A physical withdrawal syndrome has not been reported although users report feelings of depression and anxiety at the end of use. In one study, 25% of users reported urges or cravings to continue using [17].
Synthetic cathinones can be identified using gas chromatography–mass spectrometry or liquid chromatography–mass spectrometry techniques [6365]. They can be measured in blood, urine, and stomach contents in both pre and postmortem specimens. Correlation of concentrations with clinical effects is not well understood.
Blood concentrations of methedrone in specimens taken from suspected drug offenders ranged in one series from 0.2 to 4.8 μg/g blood [41].
Mephedrone concentrations in urine specimens taken after use in the preceding 24 h ranged from 0.6 to 7.35 mg/mL [17]. Concentrations in postmortem blood specimens in mephedrone-related deaths have ranged from 0.13 to 22 mg/L [33, 34]. Gastric contents in one case were found to have a concentration of mephedrone of 1.04 mg/L [40]
Postmortem butylone concentrations in the blood have been reported ranging from 0.435 to 1.2 mg/L and in gastric contents at 5.2 mg/L [42].
Synthetic cathinones can be analyzed in hair. A rat model suggests that cathinone and methcathinone are poorly incorporated into hair, but that methylone is well incorporated [66]. Mephedrone has been found in human hair on postmortem examination in concentrations of 4.2–4.7 ng/mL [34]. Methedrone has also been found in postmortem concentration of 29–37 ng/mL [41].
The legal status of the synthetic cathinones is variable among countries and is changing rapidly. Until recently in the United States, they were unscheduled, but illegal for human consumption under the Federal Analogue Act of 1986. This law was passed in an attempt to prevent use of “designer drugs” which were analogs of other illegal drugs of abuse manufactured with small chemical changes to subvert existing regulatory laws. This law does not criminalize possession or manufacture of the substances, unless intended for human consumption [67]. However, on September 7 2011, the DEA used its emergency scheduling authority to enact temporary control scheduled to begin in approximately 30 days. Possession or sale of mephedrone, MDPV and methylone will be illegal for 1 year while further evaluation is undertaken to consider the need for permanent control [68]. In December of 2010, mephedrone was banned throughout the European Union [69].

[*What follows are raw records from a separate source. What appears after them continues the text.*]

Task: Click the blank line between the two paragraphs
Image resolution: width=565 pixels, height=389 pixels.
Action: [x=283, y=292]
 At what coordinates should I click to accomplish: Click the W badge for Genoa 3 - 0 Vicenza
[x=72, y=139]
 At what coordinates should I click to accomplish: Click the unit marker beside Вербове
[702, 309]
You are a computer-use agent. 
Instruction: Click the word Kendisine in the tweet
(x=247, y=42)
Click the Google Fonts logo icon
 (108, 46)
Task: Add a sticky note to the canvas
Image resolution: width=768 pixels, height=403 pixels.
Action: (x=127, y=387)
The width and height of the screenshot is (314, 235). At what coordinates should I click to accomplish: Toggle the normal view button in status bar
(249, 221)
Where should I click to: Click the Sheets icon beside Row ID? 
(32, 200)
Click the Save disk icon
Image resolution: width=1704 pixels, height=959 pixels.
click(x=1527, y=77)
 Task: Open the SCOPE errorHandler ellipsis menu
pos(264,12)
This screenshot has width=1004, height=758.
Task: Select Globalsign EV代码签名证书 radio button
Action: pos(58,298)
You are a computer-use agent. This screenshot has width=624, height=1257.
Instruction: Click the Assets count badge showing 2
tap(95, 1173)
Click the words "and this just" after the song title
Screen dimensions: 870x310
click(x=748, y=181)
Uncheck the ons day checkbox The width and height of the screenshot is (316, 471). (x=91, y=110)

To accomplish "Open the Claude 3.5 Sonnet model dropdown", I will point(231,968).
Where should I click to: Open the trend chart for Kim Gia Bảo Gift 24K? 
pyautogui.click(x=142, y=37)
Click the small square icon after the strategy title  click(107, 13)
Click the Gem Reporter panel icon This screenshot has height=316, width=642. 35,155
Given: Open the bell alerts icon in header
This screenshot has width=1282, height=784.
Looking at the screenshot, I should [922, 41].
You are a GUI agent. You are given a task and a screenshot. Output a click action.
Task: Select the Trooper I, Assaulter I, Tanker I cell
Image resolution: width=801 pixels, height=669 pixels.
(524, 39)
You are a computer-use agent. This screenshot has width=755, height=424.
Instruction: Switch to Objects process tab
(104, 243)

The dramatic rise of the synthetic cathinones as novel drugs of abuse highlights ways in which the Internet is modulating use of drugs by increasing information sharing through drug use websites and increasing availability of drugs by expanding access for purchase. Exposure to and use of synthetic cathinones are increasingly popular despite a lack of scientific research and understanding of the potential harms of these substances. The clinical similarities to amphetamines and MDMA specifically are predictable based on the chemical structure of this class of agents. More work is necessary to understand the mechanisms of action, toxicokinetics, toxicodynamics, metabolism, clinical and psychological effects as well as the potential for addiction and withdrawal.
Conflicts of Interest
No funding is associated with this project. The authors have no conflicts of interest.